Musim mendaki biasanya dimulai setelah awan mendung lama tak nampak pada langit bumi Jawa Timur. Umumnya Bulan Juli.
Rombongan kami total berjumlah 18 orang. 11 laki-laki dan 7 perempuan. Kami berangkat dengan mengendarakan sepeda motor. 9 motor, 2 motor kopling, sisanya bebek (sebaiknya usahakan menggunakan motor kopling). Masing-masing membonceng satu kawan ditambah carrier.

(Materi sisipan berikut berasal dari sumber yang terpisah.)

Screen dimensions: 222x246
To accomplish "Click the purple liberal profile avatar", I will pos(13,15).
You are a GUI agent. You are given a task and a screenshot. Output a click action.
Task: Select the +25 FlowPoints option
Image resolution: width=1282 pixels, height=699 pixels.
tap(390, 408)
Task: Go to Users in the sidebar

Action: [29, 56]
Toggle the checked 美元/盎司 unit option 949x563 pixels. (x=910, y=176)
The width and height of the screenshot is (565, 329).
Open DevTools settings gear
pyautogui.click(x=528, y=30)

Kami mulai berangkat jam 8 pagi dari rumah salah satu kawan yang kebetulan kera asli ngalam di daerah Bunulrejo, Kecamatan Blimbing.Â
Perjalanan kami tempuh dalam tempo kurang lebih 3 jam. Dari Bunulrejo menuju Sawojajar, lanjut ke Jl. Madyopuro. Terus meluncur ke arah Timur sampai pasar Tumpang. Dari Tumpang, jalan mulai menanjak melewati Desa Gubuklakah sampai ke Desa paling dekat dengan Gunung Semeru, Ranu Pani.

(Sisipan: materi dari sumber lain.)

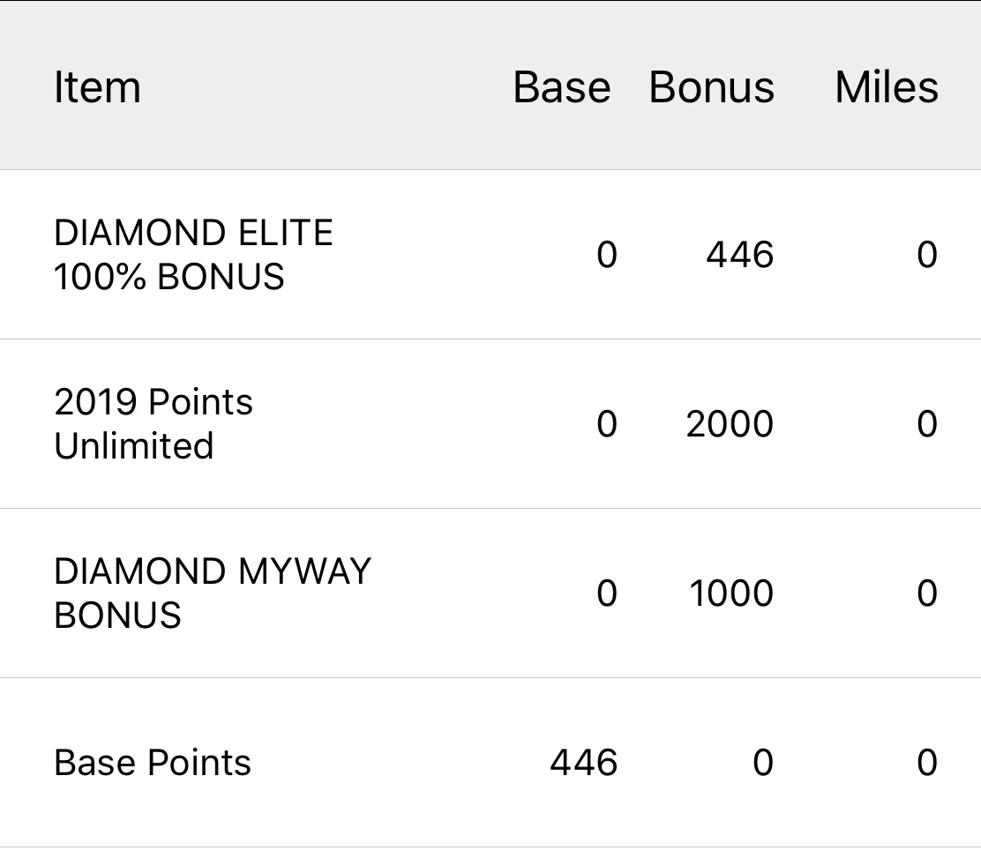The image size is (981, 858).
Task: Click the 446 bonus value for Diamond Elite
Action: click(x=739, y=255)
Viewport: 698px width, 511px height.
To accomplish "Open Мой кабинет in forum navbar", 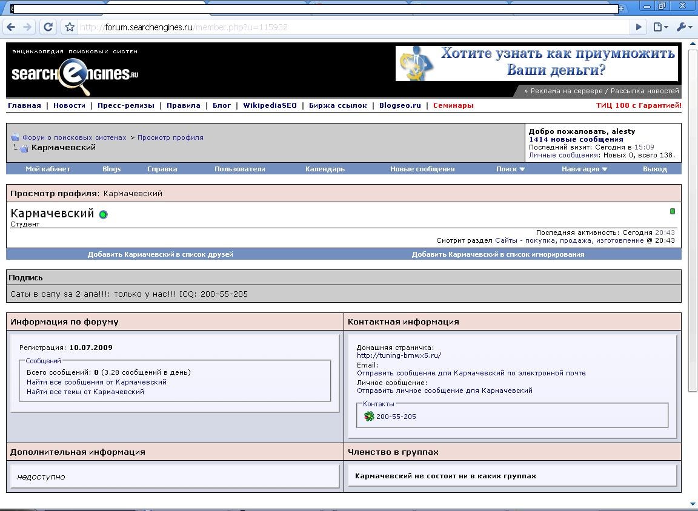I will coord(48,169).
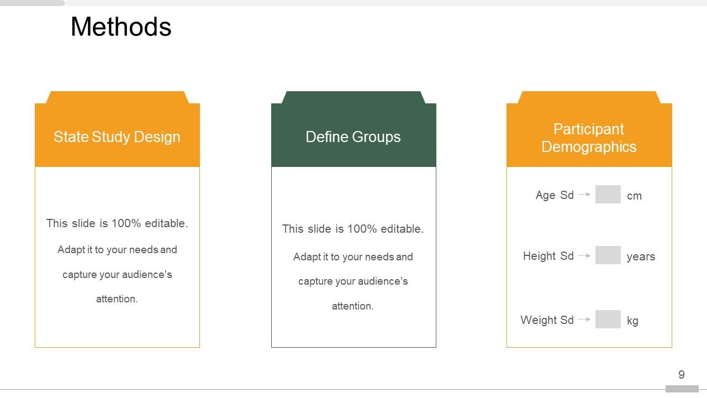Click the "Age Sd" label
The image size is (707, 398).
(555, 195)
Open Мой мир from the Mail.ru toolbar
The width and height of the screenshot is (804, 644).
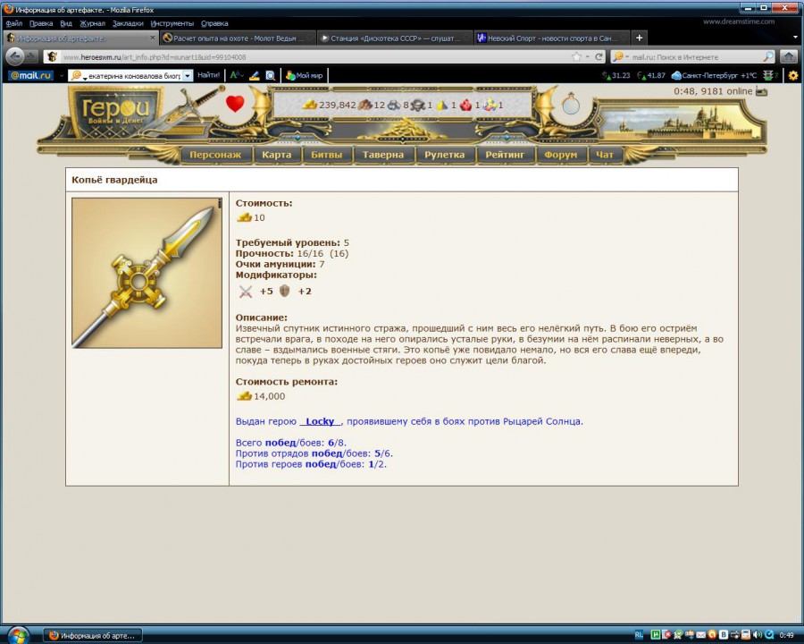tap(304, 76)
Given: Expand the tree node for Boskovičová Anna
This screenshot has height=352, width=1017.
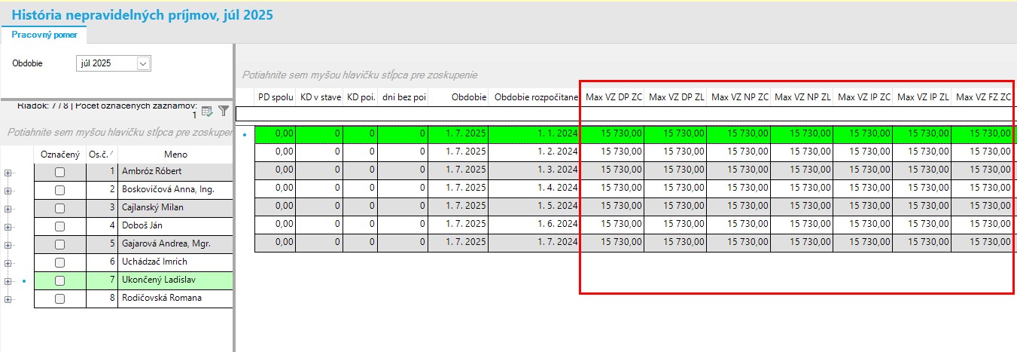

Ranu sebenarnya adalah bahasa setempat untuk danau. Total ada tiga danau yang berada di kawasan TNBTS. Ranu Pani yang merupakan pintu masuk pendakian, Ranu Regulo, dan tentu yang paling terkenal dengan Tanjakan Cinta-nya, Ranu Kumbolo.
Motor kami parkir di Desa Ranu Pani. Biayanya Rp 5.000 per motor per hari. Antrian cukup panjang di loket pendaftaran. Ternyata listrik mati! Satu desa! Alamak! Padahal ada dokumen yang harus difotokopi. Alhasil para calon pendaki terlantar sementara menunggu datangnya listrik.

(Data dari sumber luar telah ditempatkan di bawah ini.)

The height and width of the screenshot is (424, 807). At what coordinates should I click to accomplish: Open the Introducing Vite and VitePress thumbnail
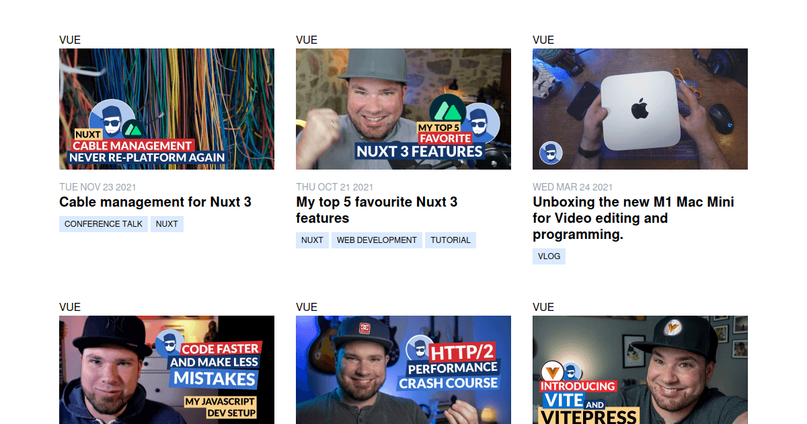(640, 369)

Sembari menunggu, saya membeli nasi bungkus. Isi tahu, tempe, telur. Harga cukup Rp 10.000. Lumayan. Kebetulan jam juga sudah menunjukkan pukul 12 siang yang artinya..
Sudah masuk duhur.
Dan waktu makan siang.
Sehabis makan saya sholat sambil berdoa supaya peradaban (baca:listrik) kembali datang ke Desa setinggi 2.000 mdpl ini.
Alhamdulillah. Listrik betul nyala lagi.